▶
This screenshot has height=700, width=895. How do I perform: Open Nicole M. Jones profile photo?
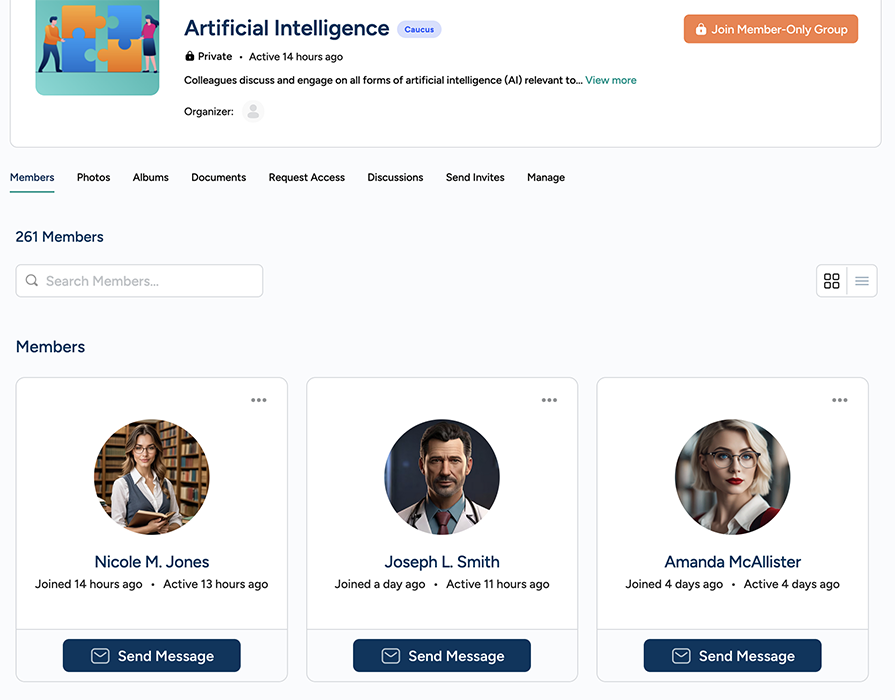152,476
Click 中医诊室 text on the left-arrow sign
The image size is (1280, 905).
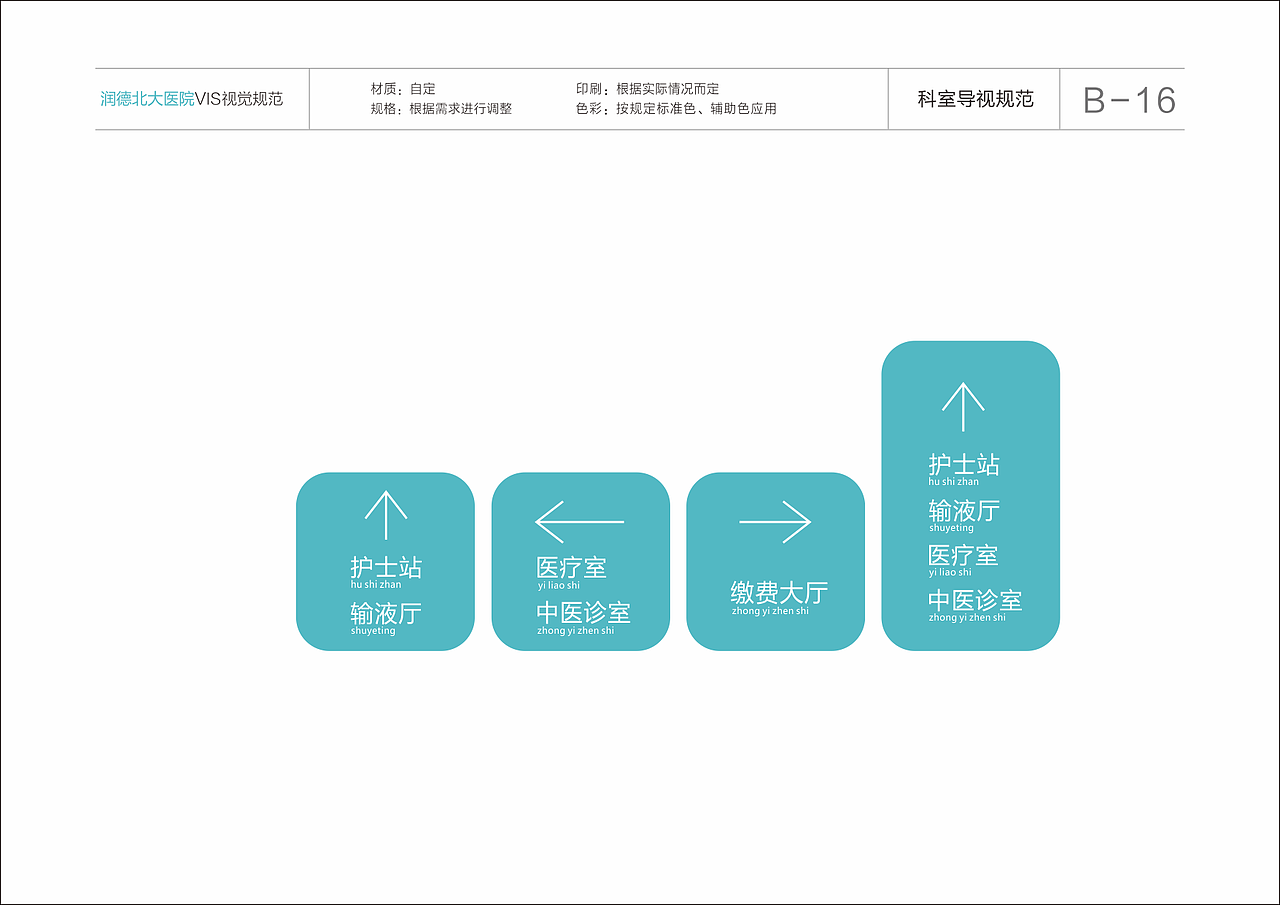pyautogui.click(x=581, y=611)
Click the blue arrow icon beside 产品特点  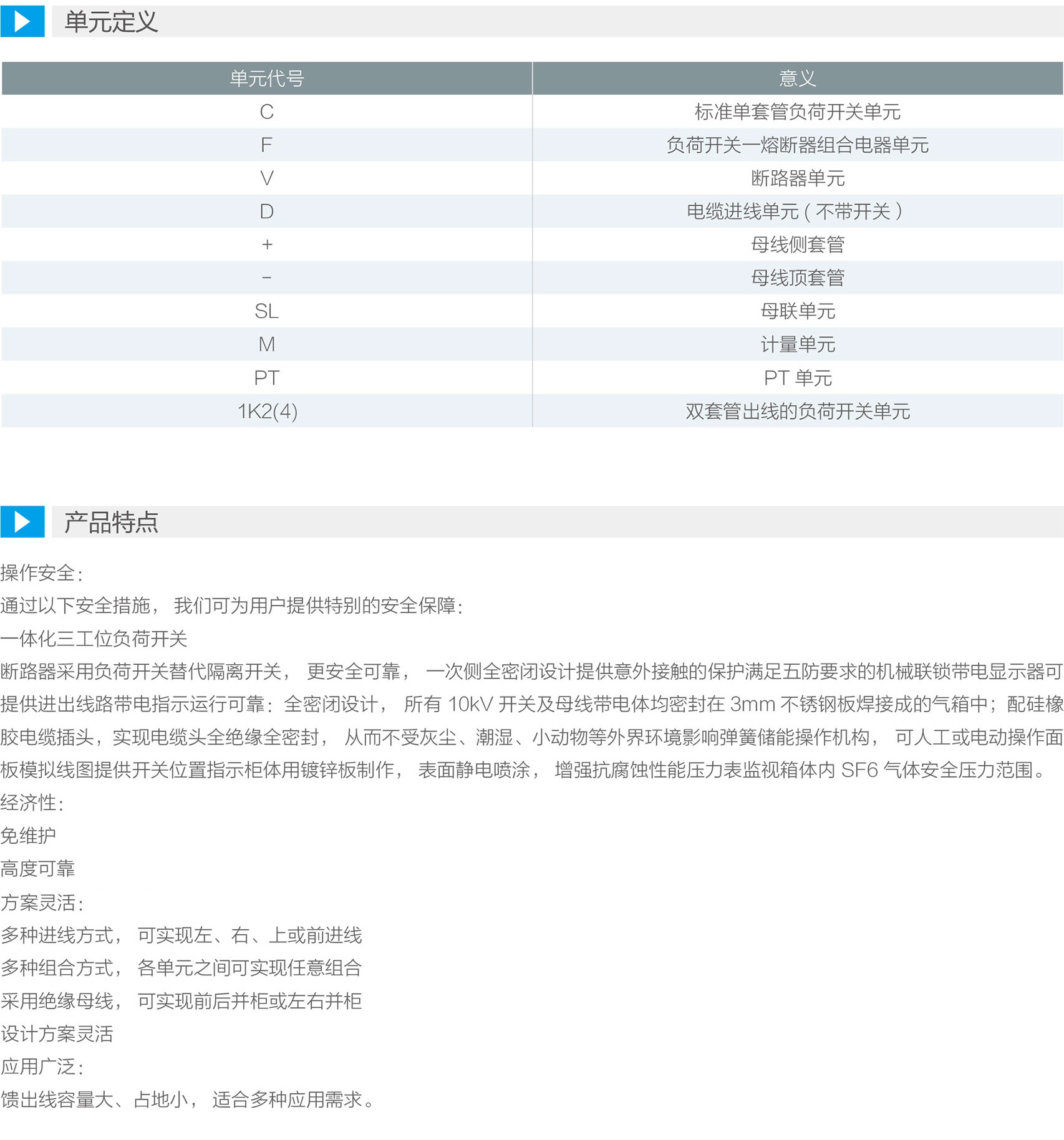(x=22, y=522)
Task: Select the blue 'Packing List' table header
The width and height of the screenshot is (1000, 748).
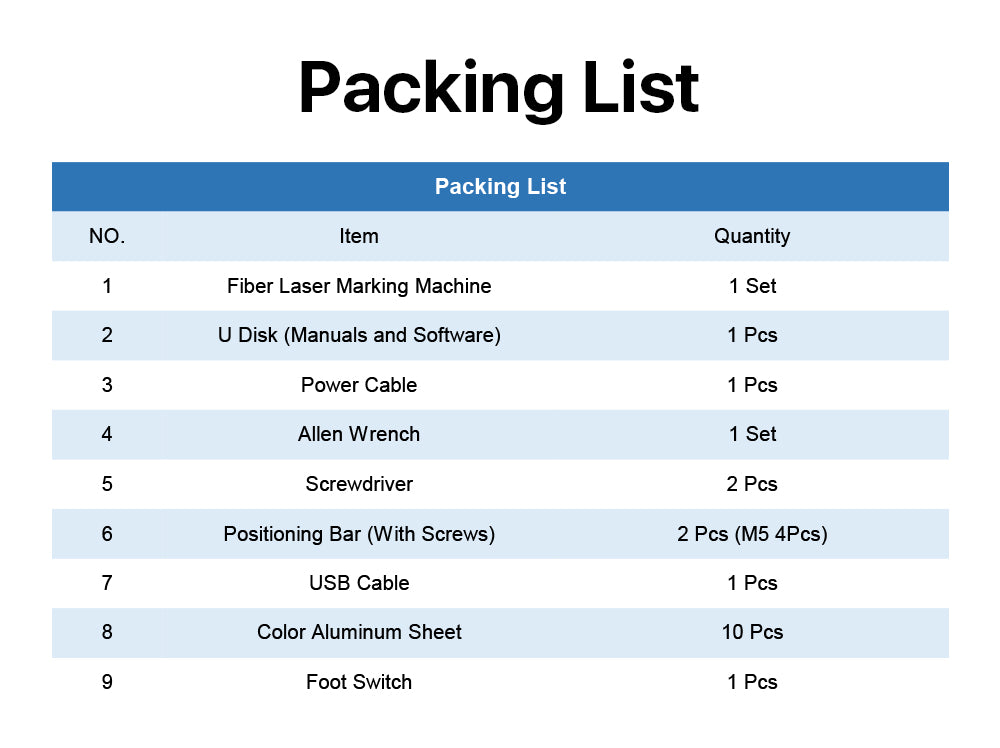Action: point(500,186)
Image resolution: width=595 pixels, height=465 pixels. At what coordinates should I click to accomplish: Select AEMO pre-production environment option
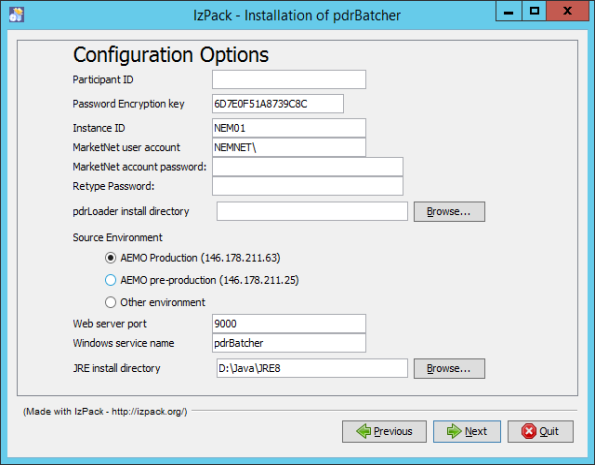[110, 280]
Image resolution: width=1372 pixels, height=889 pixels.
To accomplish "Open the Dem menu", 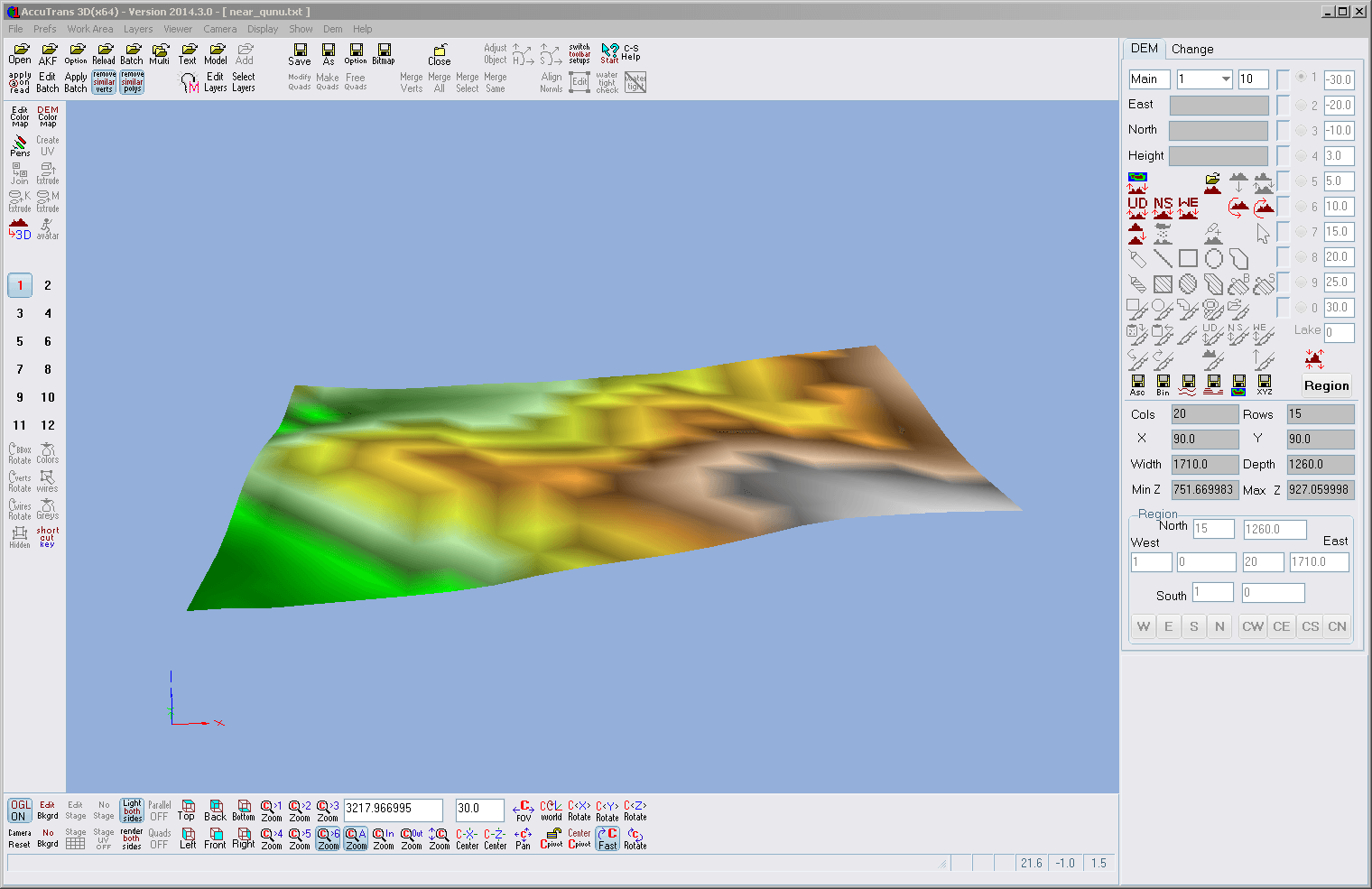I will click(332, 28).
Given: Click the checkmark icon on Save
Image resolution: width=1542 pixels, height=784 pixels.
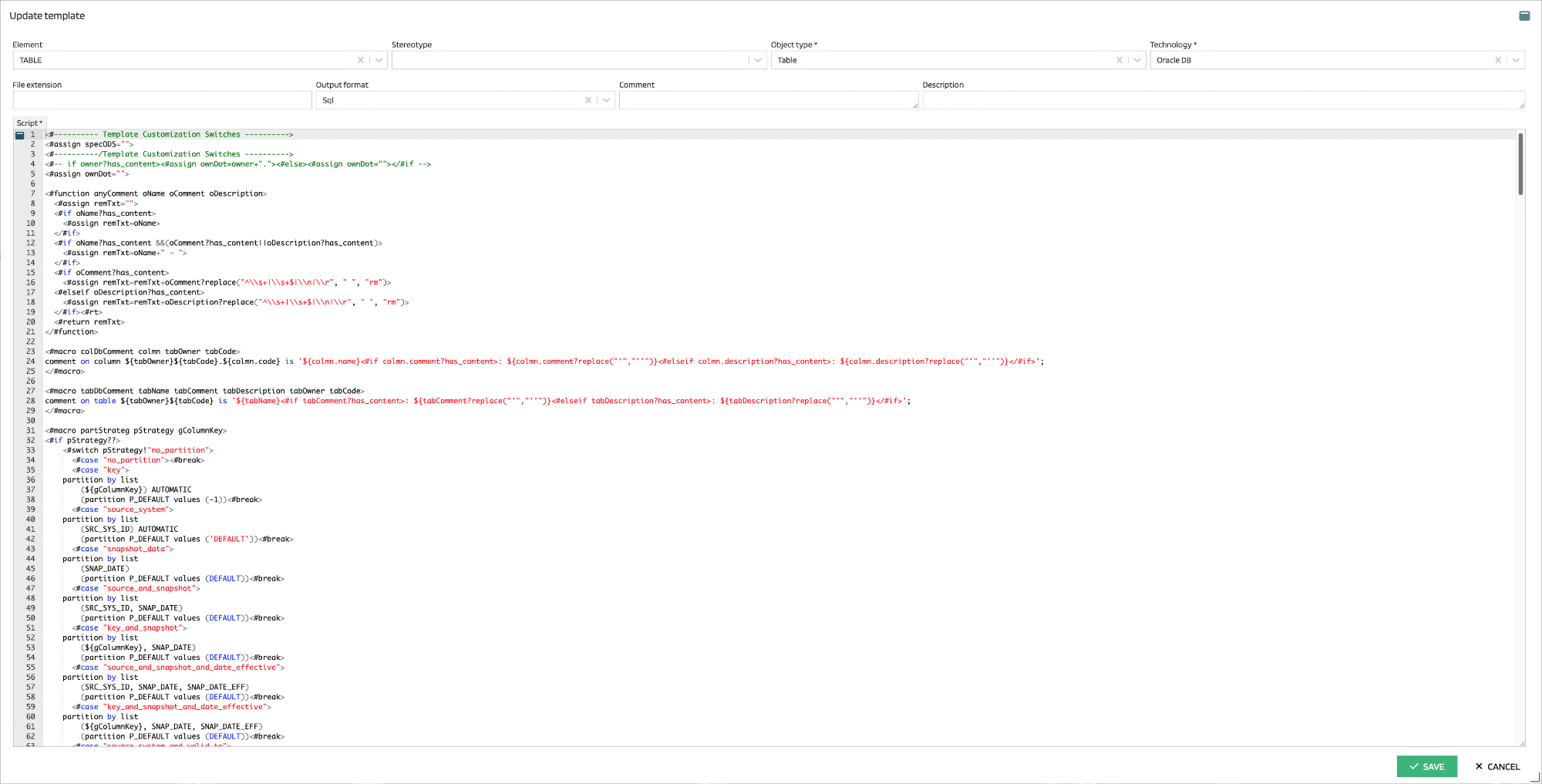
◀
# What this task involves
The lines from the one containing "Given: Click the checkmark icon on Save" through the final line of the data are to be repeated exactly, with both ends included and all pictures left out.

# Solution to the problem
Given: Click the checkmark icon on Save
Image resolution: width=1542 pixels, height=784 pixels.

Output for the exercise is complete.